#### Exercise goal:
Can you copy the lines from the one that contains "Screen dimensions: 1352x726" through the end of the material below, exactly and with nothing else?
*** Begin section ***
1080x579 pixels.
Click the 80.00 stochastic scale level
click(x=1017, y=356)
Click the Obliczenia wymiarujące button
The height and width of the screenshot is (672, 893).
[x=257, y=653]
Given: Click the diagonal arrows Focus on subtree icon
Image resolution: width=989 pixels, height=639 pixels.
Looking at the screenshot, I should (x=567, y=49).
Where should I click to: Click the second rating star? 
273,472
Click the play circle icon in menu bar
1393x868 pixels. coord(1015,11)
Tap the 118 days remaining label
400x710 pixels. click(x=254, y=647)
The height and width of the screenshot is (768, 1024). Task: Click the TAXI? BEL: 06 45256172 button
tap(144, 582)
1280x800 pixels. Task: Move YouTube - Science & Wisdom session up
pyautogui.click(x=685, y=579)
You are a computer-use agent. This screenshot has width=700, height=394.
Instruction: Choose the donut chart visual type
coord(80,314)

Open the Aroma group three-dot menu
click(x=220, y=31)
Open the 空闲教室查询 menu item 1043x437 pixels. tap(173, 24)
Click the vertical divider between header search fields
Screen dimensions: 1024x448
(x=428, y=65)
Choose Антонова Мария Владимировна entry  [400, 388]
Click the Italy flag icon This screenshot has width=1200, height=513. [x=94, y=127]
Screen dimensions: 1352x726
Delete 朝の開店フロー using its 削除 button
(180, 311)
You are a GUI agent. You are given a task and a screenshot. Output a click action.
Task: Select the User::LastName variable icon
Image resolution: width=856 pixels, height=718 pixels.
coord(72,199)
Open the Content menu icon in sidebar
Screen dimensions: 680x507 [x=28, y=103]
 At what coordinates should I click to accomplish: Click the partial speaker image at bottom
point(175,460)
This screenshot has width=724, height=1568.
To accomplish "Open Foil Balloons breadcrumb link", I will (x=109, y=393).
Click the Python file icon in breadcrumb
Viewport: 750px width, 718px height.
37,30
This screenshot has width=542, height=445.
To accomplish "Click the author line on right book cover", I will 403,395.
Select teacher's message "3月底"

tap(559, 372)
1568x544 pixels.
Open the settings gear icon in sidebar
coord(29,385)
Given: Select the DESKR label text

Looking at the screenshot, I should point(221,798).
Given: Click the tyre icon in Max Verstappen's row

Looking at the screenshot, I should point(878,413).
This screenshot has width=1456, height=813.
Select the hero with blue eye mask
*** End section ***
#### Solution to this task:
Screen dimensions: 1352x726
Delete 朝の開店フロー using its 削除 button
(180, 311)
You are a GUI agent. You are given a task and a screenshot. Output a click action.
Task: Select the User::LastName variable icon
Image resolution: width=856 pixels, height=718 pixels.
coord(72,199)
Open the Content menu icon in sidebar
Screen dimensions: 680x507 [x=28, y=103]
 At what coordinates should I click to accomplish: Click the partial speaker image at bottom
point(175,460)
This screenshot has width=724, height=1568.
To accomplish "Open Foil Balloons breadcrumb link", I will (x=109, y=393).
Click the Python file icon in breadcrumb
Viewport: 750px width, 718px height.
37,30
This screenshot has width=542, height=445.
To accomplish "Click the author line on right book cover", I will 403,395.
Select teacher's message "3月底"

tap(559, 372)
1568x544 pixels.
Open the settings gear icon in sidebar
coord(29,385)
Given: Select the DESKR label text

Looking at the screenshot, I should point(221,798).
Given: Click the tyre icon in Max Verstappen's row

Looking at the screenshot, I should point(878,413).
This screenshot has width=1456, height=813.
Select the hero with blue eye mask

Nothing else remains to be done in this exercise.